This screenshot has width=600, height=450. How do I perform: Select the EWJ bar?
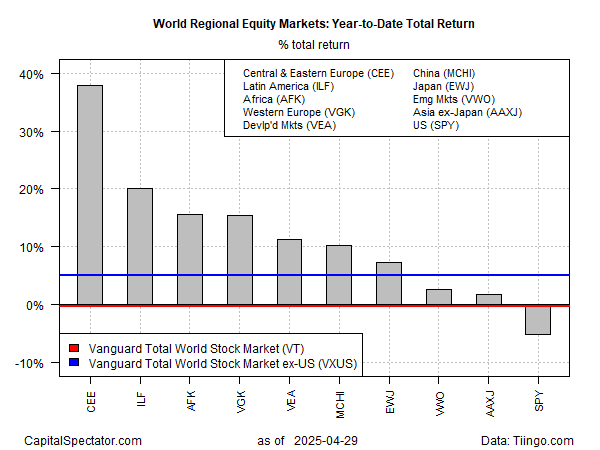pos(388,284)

---

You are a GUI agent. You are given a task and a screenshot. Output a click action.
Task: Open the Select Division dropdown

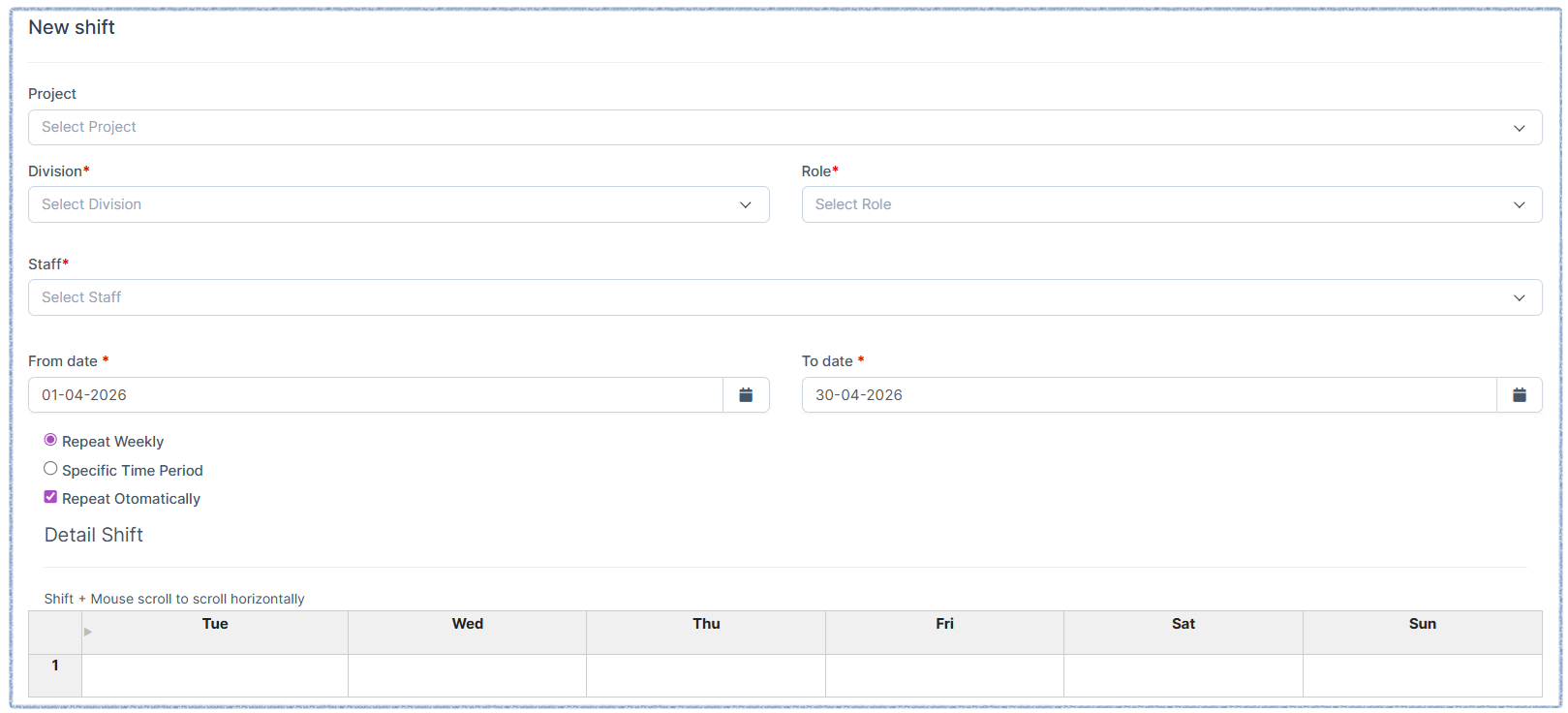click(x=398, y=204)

**GIVEN TASK**
Copy the records from the line with "This screenshot has" up to and including the line with "pos(388,284)", reproducing each line verbatim and leaving the pictures out.

**OUTPUT OF THE EXERCISE**
This screenshot has width=600, height=450. How do I perform: Select the EWJ bar?
pos(388,284)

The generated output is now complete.